SPEAKER: Prof. Dr. Naomie Salim

Faculty of Computing, Universiti Teknologi Malaysia, Malaysia


Professor Salim’s main research goal is to design new algorithms to improve the effectiveness of searching and mining new knowledge from various kinds of datasets, including unstructured, semi-structured and structured databases. The current focus of her research is on chemical databases and text databases to support the process of computer-aided drug design, text summarisation, plagiarism detection, automatic information extraction, sentiment analysis and recommendation systems. The output of the research has been incorporated into a number of software such as UTMChem Workbench, KimiaSpace and NADI Natural Products Database System to support drug design and drug optimisation process, UTMCLPD Cross Language Plagiarism Detection System to summarise documents and check for plagiarism and Oricheck for cross-language idea similarity checking and plagiarism detection. She has been involved in 53 research projects out of which she heads 21 of the projects. She has authored over 170 journal articles. Among the research and innovation awards received by Professor Salim are the PECIPTA 2011 Gold Medal award for her UTMCLP cross-language semantic plagiarism detection system, the I-inova 2010 Gold Medal award for her Islamic Ontology-based Quran search engine, BioInnovation 2011 Bronze Award for UTMChem Workbench Molecular Database System, iPhex Gold Medal Award for innovation in teaching and learning, UTM 2011 Best Research Award, UTM 2014 Best Research Award and the INATEX Distinction Award (1998). She is a fellow of Japan Society for the Promotion of Science (JSPS) and heads the Soft Computing Research Group UTM.

 

 

KEYNOTE 3: Learning in a Dynamic and Ever Changing World

ABSTRACT: The world is dynamic – in a constant state of flux – but most learned models are static. Models learned from historical data are likely to decline in accuracy over time. This talk presents formal tools for analysing non-stationary distributions and some insights that they provide. Shortcomings of standard approaches to learning from non-stationary distributions are discussed together with strategies for developing more effective techniques.

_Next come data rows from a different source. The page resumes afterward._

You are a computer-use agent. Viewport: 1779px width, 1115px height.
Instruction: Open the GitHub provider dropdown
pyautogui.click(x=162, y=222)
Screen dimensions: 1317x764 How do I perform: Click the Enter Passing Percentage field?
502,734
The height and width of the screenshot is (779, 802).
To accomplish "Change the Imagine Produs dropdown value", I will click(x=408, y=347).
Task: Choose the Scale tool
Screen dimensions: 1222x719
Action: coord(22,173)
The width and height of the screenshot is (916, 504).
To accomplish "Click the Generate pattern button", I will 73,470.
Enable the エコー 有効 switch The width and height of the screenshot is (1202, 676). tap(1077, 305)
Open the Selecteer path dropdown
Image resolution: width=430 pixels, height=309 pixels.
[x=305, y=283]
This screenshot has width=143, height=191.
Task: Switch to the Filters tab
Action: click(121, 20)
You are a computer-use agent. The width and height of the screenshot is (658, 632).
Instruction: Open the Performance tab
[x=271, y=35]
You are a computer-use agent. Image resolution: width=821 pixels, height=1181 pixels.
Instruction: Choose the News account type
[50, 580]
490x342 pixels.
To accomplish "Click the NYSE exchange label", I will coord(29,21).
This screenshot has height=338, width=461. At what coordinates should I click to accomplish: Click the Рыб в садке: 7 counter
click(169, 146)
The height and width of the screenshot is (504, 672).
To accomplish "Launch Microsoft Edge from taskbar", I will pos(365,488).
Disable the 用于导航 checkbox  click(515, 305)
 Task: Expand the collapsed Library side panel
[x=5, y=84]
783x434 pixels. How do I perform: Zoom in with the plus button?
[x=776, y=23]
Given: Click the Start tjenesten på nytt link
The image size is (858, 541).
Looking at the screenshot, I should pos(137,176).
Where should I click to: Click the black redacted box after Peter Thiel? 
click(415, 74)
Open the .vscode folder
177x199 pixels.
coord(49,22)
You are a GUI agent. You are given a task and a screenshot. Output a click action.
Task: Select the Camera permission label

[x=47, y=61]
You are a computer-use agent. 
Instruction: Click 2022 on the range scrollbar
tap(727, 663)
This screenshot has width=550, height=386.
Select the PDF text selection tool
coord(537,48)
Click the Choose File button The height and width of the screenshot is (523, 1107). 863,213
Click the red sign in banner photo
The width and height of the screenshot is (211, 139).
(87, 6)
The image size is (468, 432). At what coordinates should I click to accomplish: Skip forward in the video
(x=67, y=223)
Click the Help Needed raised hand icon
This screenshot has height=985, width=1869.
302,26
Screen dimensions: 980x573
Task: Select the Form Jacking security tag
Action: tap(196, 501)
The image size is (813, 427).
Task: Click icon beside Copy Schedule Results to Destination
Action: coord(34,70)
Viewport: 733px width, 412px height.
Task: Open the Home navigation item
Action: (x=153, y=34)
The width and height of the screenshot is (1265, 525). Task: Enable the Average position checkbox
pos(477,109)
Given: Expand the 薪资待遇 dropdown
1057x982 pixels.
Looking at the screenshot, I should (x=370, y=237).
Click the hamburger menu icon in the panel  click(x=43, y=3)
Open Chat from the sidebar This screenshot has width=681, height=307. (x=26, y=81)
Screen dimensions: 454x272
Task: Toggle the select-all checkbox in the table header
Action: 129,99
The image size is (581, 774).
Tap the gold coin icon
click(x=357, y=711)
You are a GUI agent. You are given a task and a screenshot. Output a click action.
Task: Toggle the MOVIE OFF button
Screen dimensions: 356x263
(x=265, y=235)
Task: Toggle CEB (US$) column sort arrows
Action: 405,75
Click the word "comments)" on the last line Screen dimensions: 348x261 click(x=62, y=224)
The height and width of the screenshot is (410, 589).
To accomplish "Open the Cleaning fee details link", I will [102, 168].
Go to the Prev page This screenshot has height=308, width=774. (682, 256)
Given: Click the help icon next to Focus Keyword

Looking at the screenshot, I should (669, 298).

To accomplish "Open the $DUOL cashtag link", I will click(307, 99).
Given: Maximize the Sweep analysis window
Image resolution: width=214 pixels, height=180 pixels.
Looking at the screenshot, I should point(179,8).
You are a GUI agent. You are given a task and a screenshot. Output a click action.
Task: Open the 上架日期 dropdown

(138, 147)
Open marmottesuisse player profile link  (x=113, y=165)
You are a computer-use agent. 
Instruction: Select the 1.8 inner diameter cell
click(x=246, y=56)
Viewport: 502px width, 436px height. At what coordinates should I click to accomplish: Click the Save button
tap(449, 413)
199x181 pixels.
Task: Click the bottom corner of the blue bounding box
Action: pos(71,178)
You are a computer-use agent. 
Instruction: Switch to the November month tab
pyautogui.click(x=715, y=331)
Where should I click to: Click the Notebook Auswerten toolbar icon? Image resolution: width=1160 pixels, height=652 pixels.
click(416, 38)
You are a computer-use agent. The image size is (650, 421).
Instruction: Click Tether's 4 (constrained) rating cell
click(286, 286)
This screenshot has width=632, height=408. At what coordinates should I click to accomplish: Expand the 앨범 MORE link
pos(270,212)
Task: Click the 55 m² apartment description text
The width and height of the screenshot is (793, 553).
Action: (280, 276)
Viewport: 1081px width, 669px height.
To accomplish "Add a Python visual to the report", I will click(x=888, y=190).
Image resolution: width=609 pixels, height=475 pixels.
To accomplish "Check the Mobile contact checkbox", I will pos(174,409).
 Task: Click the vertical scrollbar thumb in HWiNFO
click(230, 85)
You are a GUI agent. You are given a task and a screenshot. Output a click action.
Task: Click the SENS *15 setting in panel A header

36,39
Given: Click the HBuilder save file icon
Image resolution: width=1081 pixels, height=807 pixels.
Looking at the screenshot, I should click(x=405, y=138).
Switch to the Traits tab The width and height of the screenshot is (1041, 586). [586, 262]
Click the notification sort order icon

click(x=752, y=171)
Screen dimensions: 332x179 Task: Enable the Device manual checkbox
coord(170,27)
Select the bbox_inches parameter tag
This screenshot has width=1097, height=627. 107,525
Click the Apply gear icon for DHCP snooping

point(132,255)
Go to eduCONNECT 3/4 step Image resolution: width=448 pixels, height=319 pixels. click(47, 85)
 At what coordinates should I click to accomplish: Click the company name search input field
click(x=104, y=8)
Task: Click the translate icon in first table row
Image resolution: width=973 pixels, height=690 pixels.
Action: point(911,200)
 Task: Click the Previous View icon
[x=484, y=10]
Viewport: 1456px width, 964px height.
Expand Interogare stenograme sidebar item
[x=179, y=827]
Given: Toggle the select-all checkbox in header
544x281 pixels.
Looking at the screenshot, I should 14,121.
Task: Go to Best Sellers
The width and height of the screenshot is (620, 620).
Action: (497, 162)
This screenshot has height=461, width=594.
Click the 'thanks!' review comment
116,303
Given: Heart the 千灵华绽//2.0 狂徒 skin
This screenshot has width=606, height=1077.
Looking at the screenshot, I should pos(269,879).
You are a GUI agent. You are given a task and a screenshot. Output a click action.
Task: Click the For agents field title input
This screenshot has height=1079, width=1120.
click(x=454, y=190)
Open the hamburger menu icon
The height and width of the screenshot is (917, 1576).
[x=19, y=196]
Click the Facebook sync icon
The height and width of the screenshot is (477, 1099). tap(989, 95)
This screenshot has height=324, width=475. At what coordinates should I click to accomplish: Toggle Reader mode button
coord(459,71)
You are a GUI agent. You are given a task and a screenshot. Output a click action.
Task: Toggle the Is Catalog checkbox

SPEAKER: Prof. Dr. Geoff Webb

Center of Data Science, Monash University, Australia


Geoff Webb is Director of the Monash Centre for Data Science. He is a technical advisor to data science startups BigML and FROOMLE. He has been Editor in Chief of the premier data mining journal, Data Mining and Knowledge Discovery (2005 to 2014) and Program Committee Chair of the two top data mining conferences, ACM SIGKDD (2015) and IEEE ICDM (2010), as well as General Chair of ICDM (2012). His primary research areas are machine learning, data mining, user modelling and computational structural biology. Many of his learning algorithms are included in the widely-used BigML, R and Weka machine learning workbenches. He is an IEEE Fellow and received the inaugural Eureka Prize for Excellence in Data Science in 2017, the 2013 IEEE ICDM Service Award, a 2014 Australian Research Council Discovery Outstanding Researcher Award, the 2016 Australian Computer Society ICT Researcher of the Year Award and the 2016 Australasian Artificial Intelligence Distinguished Research Contributions Award.